[TRY IT]
Nothing but the lines from the one holding "Image resolution: width=771" to the final line of the listing below, both included, should be repeated, and each must match exactly. Omit pictures.

[RECORDS PROVIDED]

* * * *

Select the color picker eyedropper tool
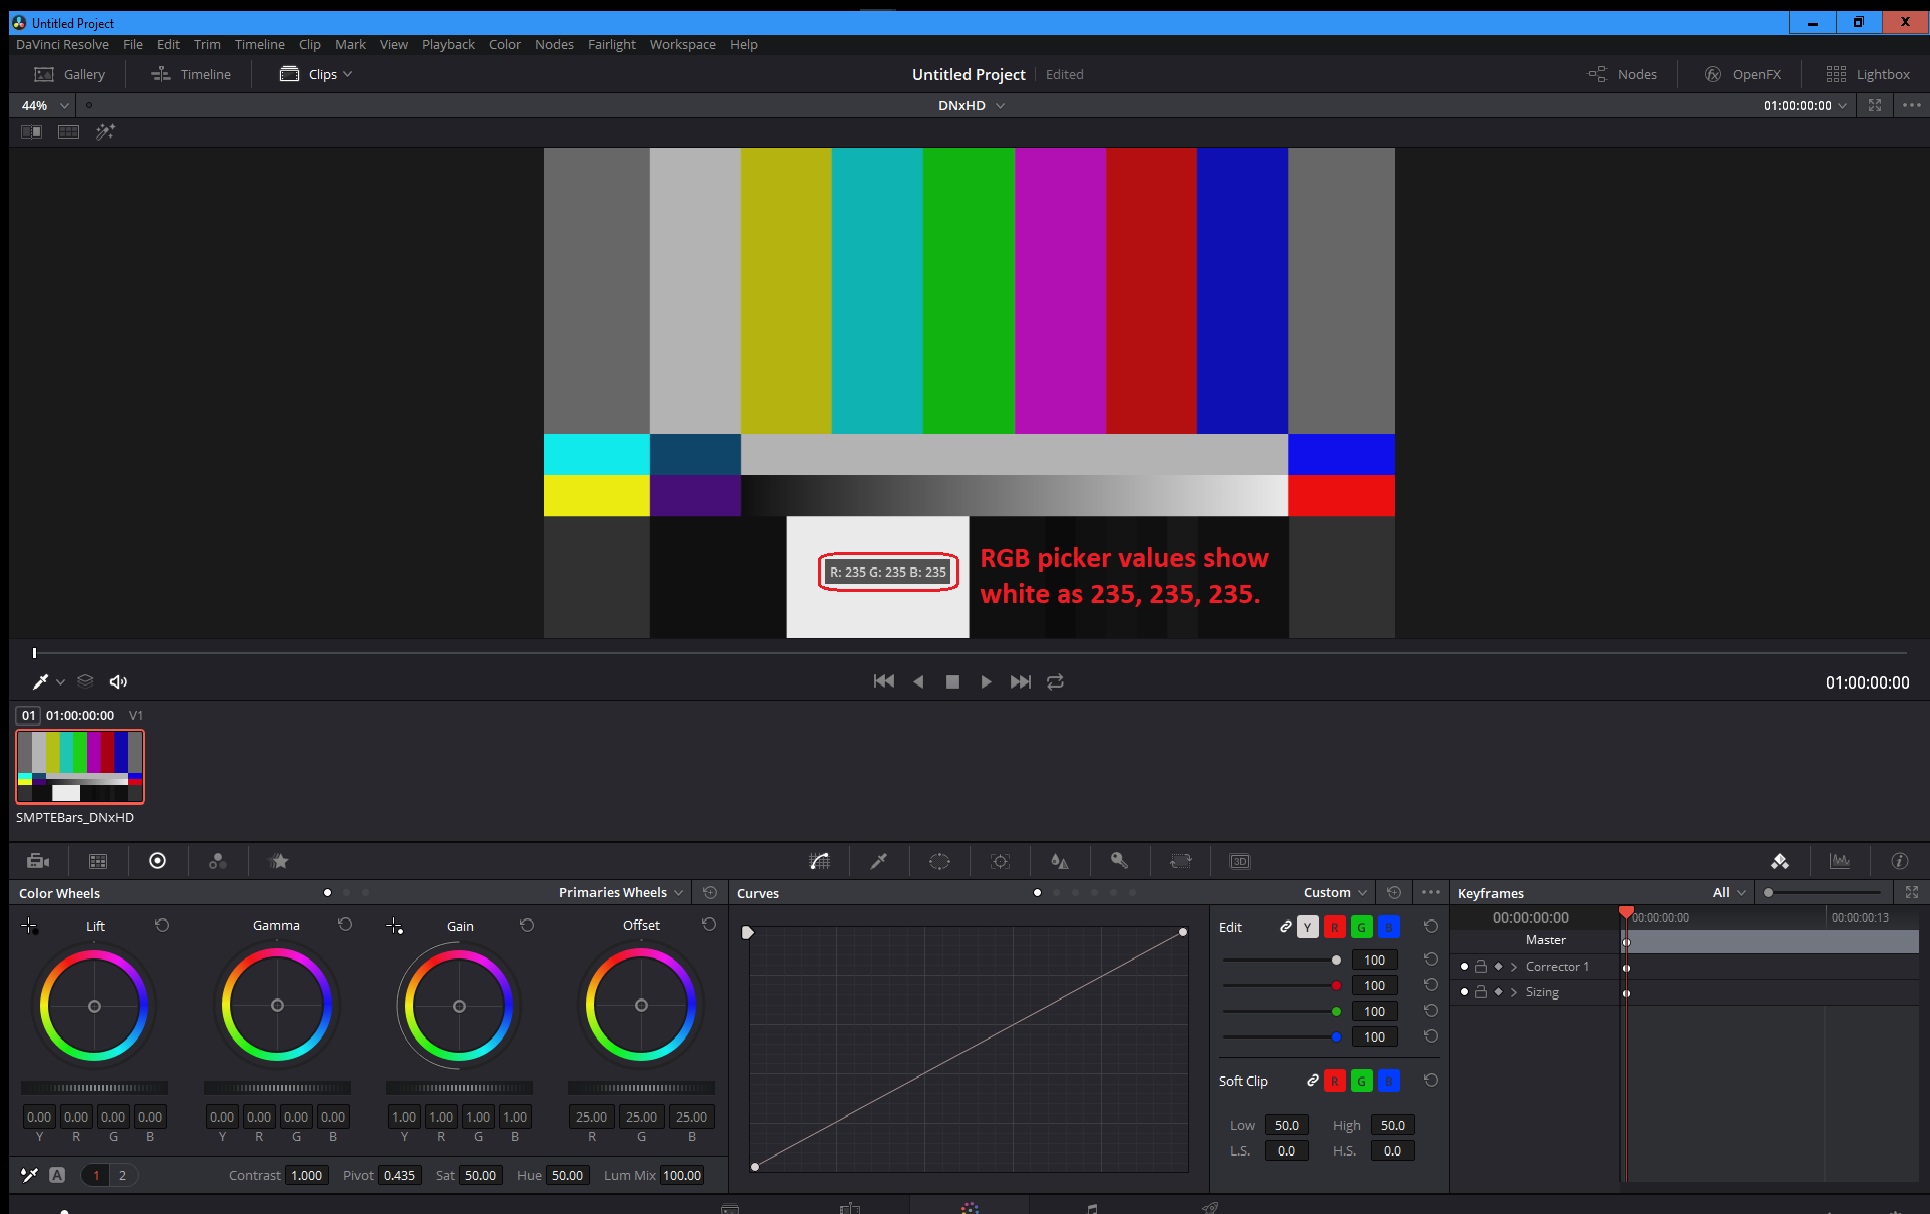point(39,681)
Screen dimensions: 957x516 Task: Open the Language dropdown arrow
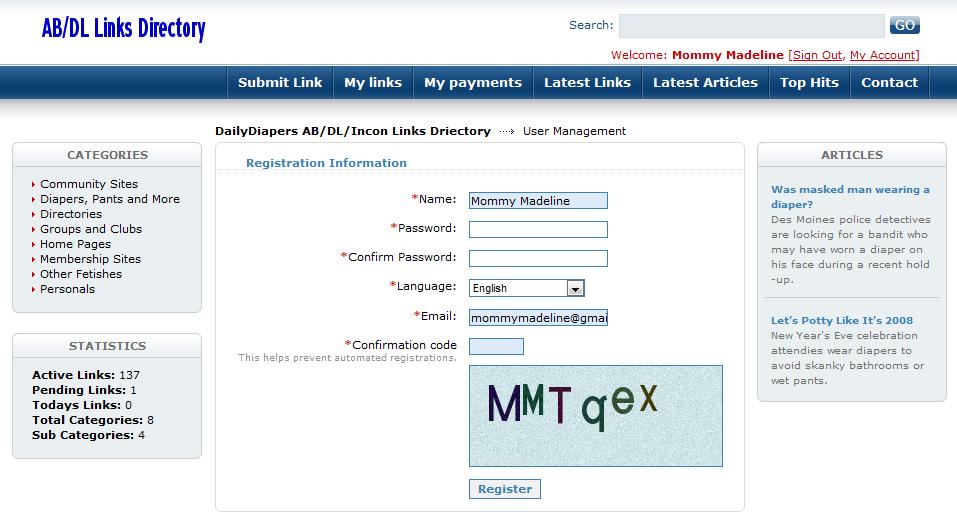coord(575,288)
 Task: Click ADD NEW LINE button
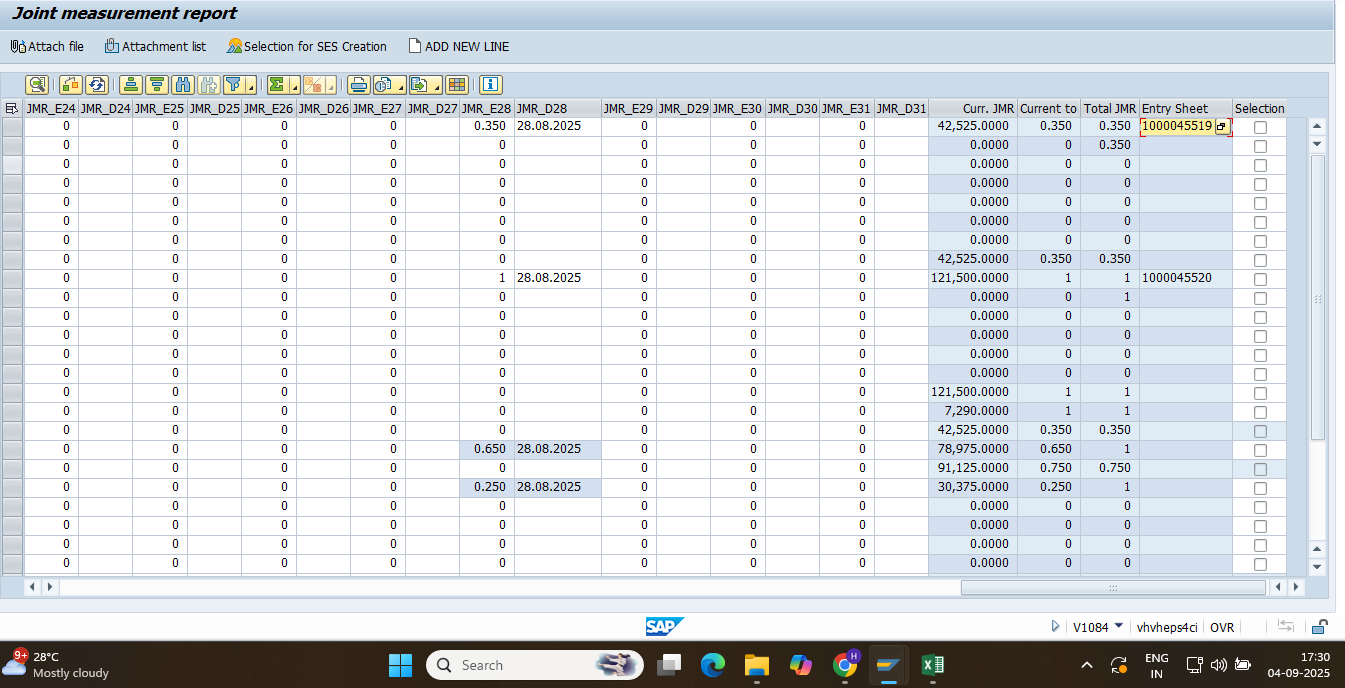(x=459, y=46)
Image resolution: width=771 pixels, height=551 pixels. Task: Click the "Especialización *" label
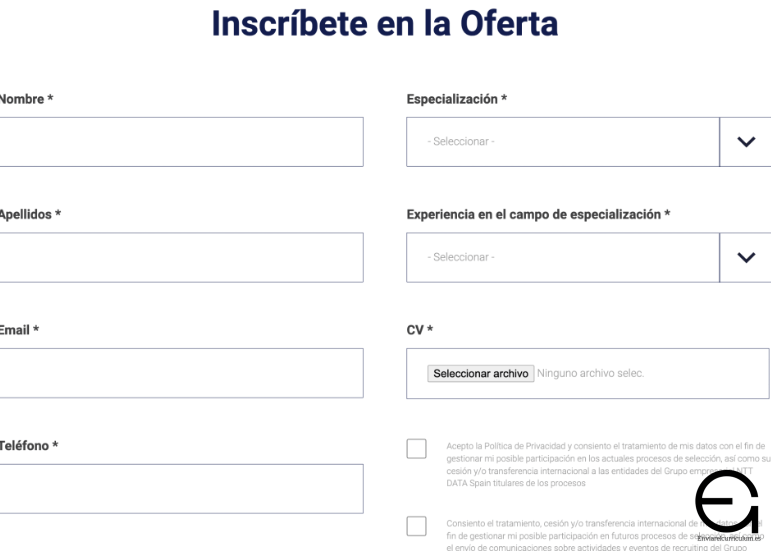456,99
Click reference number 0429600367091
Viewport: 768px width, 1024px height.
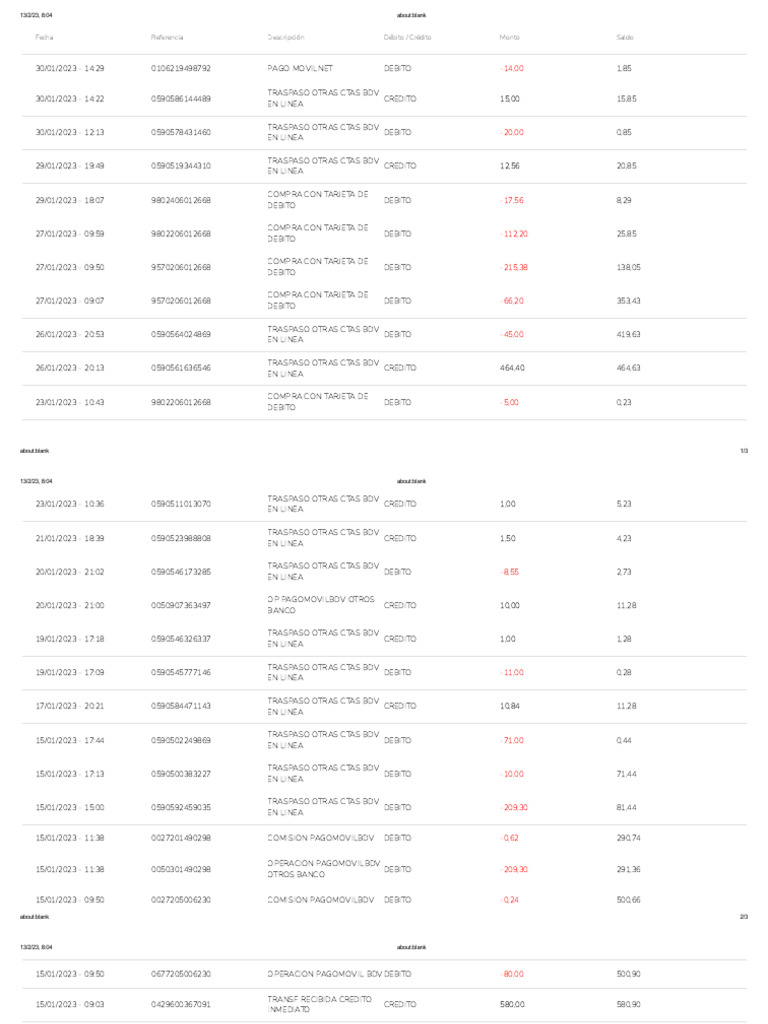181,1004
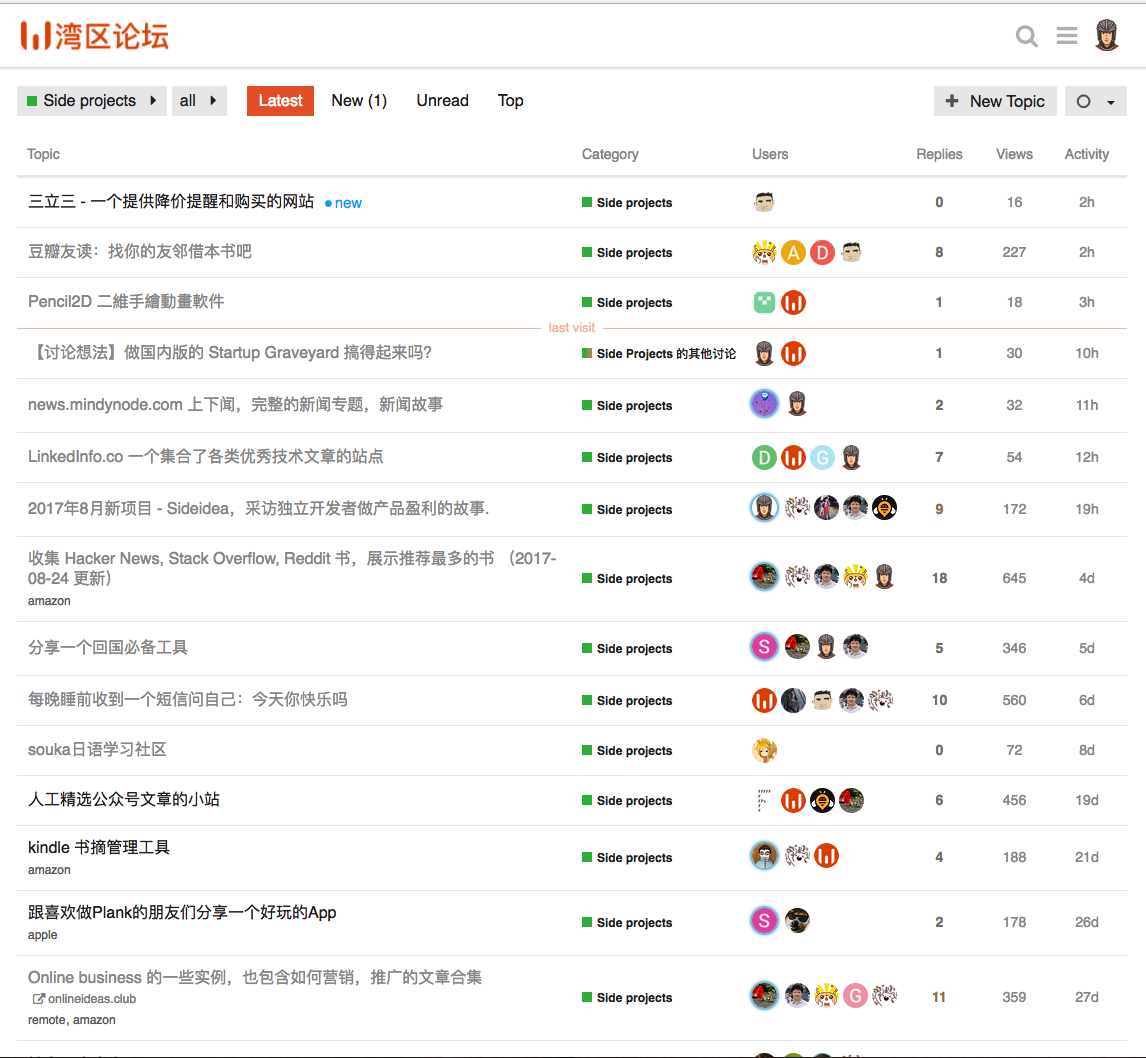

* * * *

[TASK SOLUTION]
Image resolution: width=771 pixels, height=551 pixels. Task: Click the "Especialización *" label
456,99
Click reference number 0429600367091
Viewport: 768px width, 1024px height.
181,1004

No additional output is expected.